## Problem requirements
Locate every line below that contains the word "screenshot" and copy each of those lines in full.

## Records for this exercise
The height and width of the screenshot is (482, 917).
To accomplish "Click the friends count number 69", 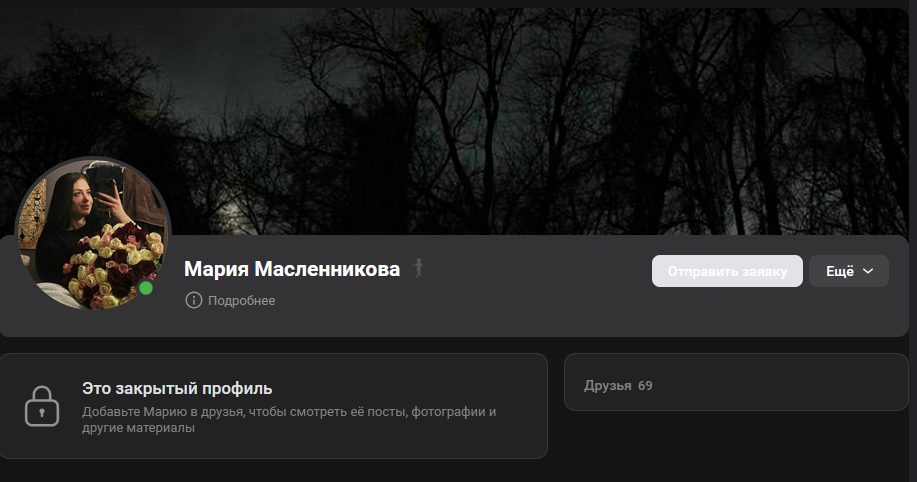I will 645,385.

* * *

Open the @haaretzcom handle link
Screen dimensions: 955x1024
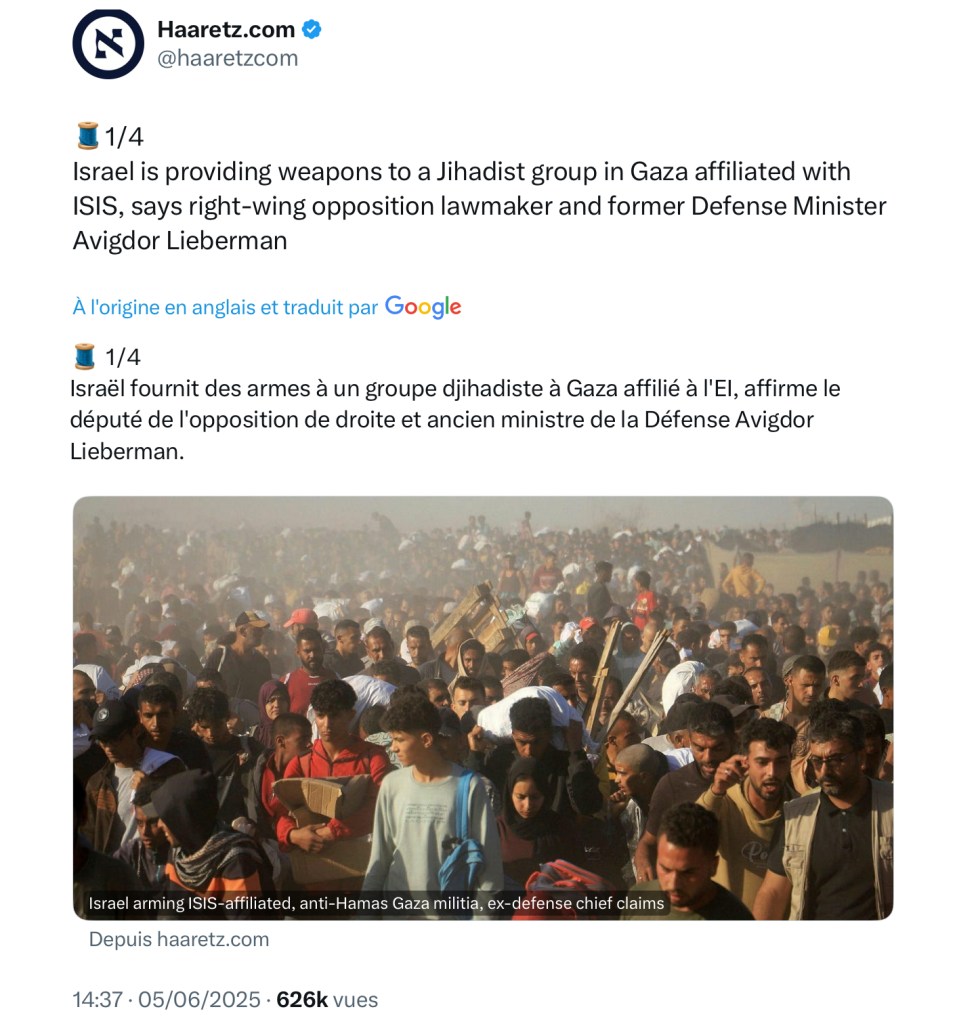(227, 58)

## Right answer
The height and width of the screenshot is (482, 917).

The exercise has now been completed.